Add reinforcing to the frame with wood corners glued and screwed into position.
GOOD TO KNOW: If you use PAR pine for the frame, DO make sure to select straight lengths without any bows or twists.
2. Stretching the canvas
When you are using a canvas drop cloth for the canvas, it's the same process as if you were using normal artist's canvas. Cut the canvas material large enough to fit the frame and be folded over for attaching to the back.

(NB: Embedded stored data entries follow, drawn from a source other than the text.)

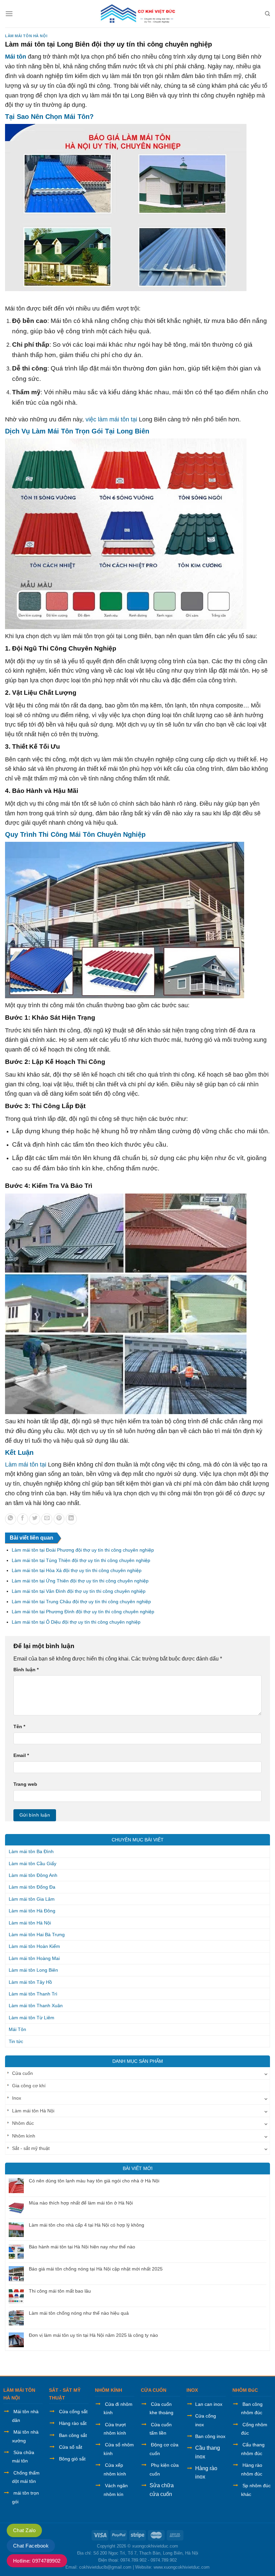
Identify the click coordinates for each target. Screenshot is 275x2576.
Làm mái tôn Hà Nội (26, 36)
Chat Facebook (31, 2546)
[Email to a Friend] (46, 1518)
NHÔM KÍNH (108, 2390)
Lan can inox (208, 2404)
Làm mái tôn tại (25, 1464)
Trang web (25, 1784)
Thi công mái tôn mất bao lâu (60, 2291)
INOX (192, 2390)
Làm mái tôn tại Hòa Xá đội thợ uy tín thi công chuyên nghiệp (77, 1570)
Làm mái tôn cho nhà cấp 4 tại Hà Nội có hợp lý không (86, 2225)
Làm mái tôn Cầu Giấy (32, 1863)
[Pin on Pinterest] (59, 1518)
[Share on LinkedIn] (71, 1518)
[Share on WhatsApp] (10, 1518)
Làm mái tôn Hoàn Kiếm (34, 1946)
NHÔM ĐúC (245, 2390)
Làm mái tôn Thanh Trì (33, 1993)
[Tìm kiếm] (267, 13)
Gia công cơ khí (29, 2085)
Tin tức (16, 2041)
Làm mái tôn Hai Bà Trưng (37, 1934)
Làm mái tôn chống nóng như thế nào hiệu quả (79, 2313)
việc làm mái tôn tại (111, 419)
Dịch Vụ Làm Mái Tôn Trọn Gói (54, 431)
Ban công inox (210, 2436)
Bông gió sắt (72, 2458)
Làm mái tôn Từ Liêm (31, 2017)
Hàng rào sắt (73, 2423)
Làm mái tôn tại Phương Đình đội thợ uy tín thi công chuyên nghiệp (83, 1611)
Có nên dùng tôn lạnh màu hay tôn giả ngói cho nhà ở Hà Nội (94, 2180)
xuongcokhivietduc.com (155, 2546)
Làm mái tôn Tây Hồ (30, 1982)
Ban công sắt (73, 2435)
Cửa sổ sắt (70, 2447)
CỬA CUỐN (153, 2390)
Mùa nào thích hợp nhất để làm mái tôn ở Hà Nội (81, 2203)
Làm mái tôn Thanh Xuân (36, 2005)
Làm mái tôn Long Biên (33, 1970)
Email (21, 1755)
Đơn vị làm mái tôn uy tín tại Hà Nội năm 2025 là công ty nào (93, 2335)
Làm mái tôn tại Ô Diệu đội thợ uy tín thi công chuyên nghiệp (76, 1622)
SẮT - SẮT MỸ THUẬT (64, 2393)
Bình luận (26, 1669)
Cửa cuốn (22, 2073)
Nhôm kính (23, 2136)
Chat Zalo (24, 2530)
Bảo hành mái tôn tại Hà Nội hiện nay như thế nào (82, 2246)
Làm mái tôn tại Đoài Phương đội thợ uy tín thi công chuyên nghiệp (83, 1550)
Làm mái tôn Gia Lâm (32, 1899)
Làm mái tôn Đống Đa (32, 1887)
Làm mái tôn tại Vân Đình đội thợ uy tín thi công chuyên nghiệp (79, 1591)
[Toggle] (266, 2073)
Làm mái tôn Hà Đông (32, 1910)
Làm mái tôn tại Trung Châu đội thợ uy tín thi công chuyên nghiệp (81, 1601)
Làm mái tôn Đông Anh (33, 1875)
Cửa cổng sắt (73, 2411)
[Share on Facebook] (22, 1518)
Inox (16, 2098)
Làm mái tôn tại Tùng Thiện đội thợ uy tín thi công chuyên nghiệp (81, 1560)
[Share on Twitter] (34, 1518)
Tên (19, 1726)
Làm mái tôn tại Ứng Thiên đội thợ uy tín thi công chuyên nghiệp (80, 1580)
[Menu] (9, 13)
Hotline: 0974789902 (37, 2561)
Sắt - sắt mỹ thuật (31, 2148)
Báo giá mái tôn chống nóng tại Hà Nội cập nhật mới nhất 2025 (96, 2269)
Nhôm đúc (23, 2123)
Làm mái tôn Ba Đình (31, 1851)
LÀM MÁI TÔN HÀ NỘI (19, 2393)
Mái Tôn (17, 2029)
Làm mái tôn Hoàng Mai (34, 1958)
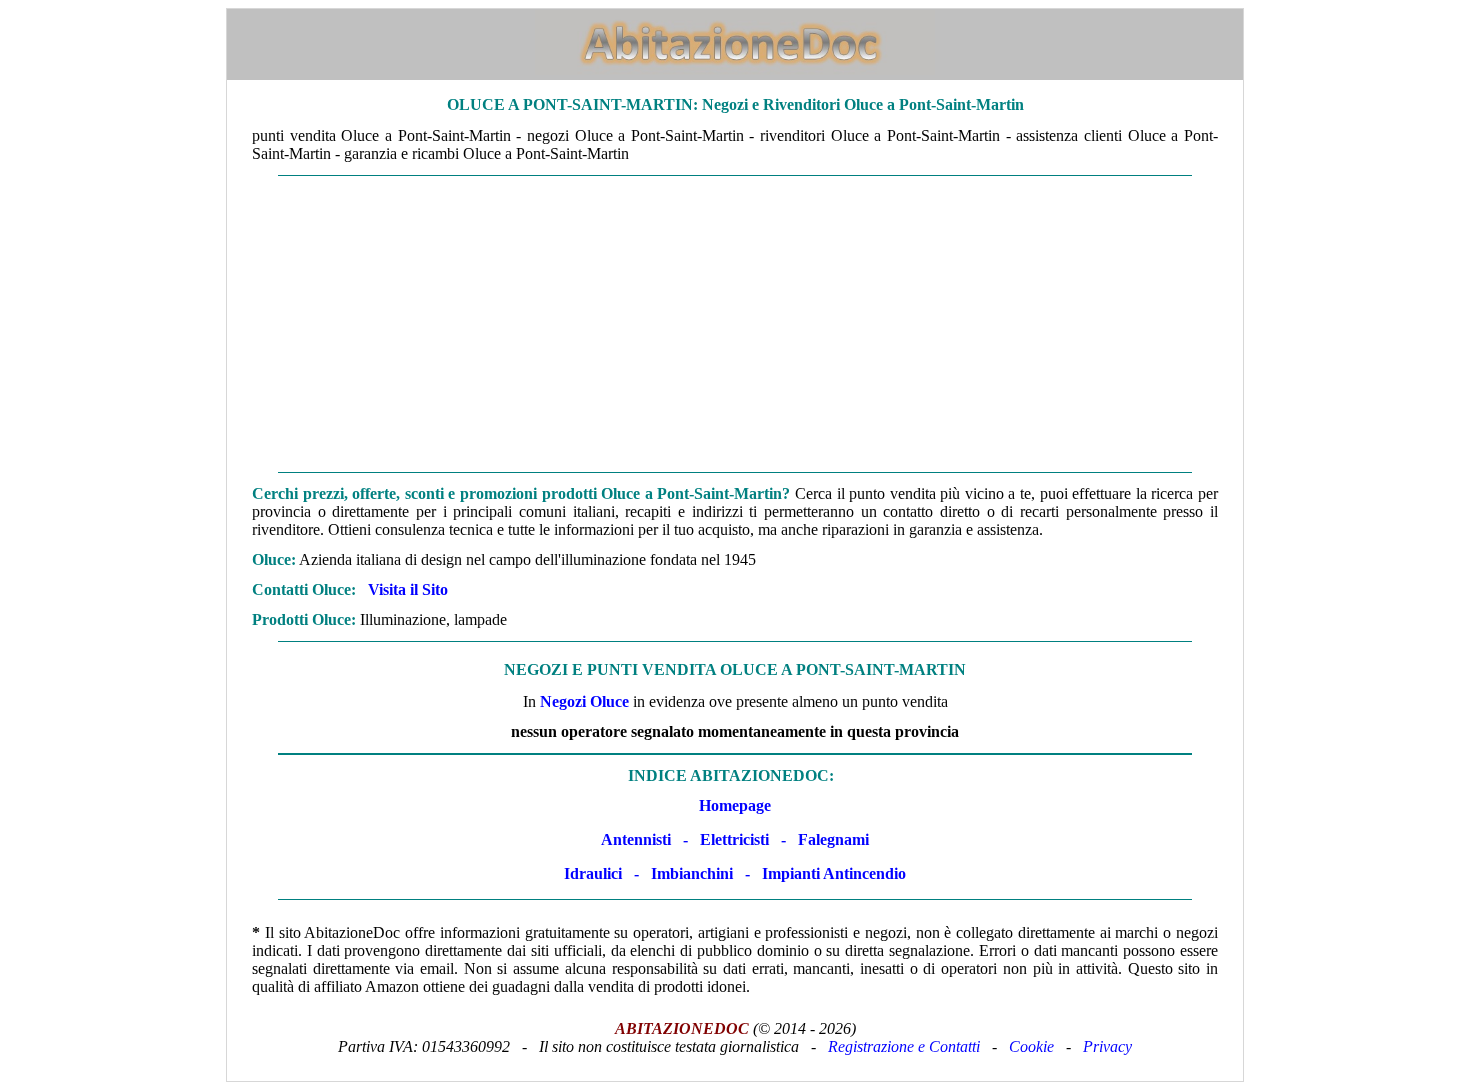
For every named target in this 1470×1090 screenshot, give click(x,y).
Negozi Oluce (584, 701)
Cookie (1031, 1046)
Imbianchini (692, 873)
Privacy (1107, 1046)
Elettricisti (734, 839)
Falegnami (833, 839)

I found it beneficial to secure the canvas to the wood frame as I do for my upholstery projects. Starting at one side, fold over and staple the fabric to the back of the frame - starting in the centre and working out towards the corners, but leaving the corners for now. Now go to the opposite side and pull the fabric taut in the centre before securing with staples. Then again, work from the centre to the corners but leave the corners until last. Repeat this process for the other two sides.
GOOD TO KNOW: The canvas on the front of the frame should be as taut as a drum. You should be able to tap it and it bounces tightly. Any looser than that and you should start again.
When you get round to the corners you need to neatly fold under and fold over like you would in upholstery. This can be found on one of the videos below, and this process makes very neat and tidy corners.
3. Applying Gesso to the canvas
Now here's something I picked up along the way. Gesso is very expensive and you use quite a bit when prepping a canvas. I discovered that Rust-Oleum Chalked ultra matte paint - in Linen White - works just as well - at a fraction of the cost. Simply prime the canvas with 2 coats of Chalked paint, leave to dry and then sand smooth with 180-grit sandpaper. It works like a dream. I also found a recipe online for making your own gesso.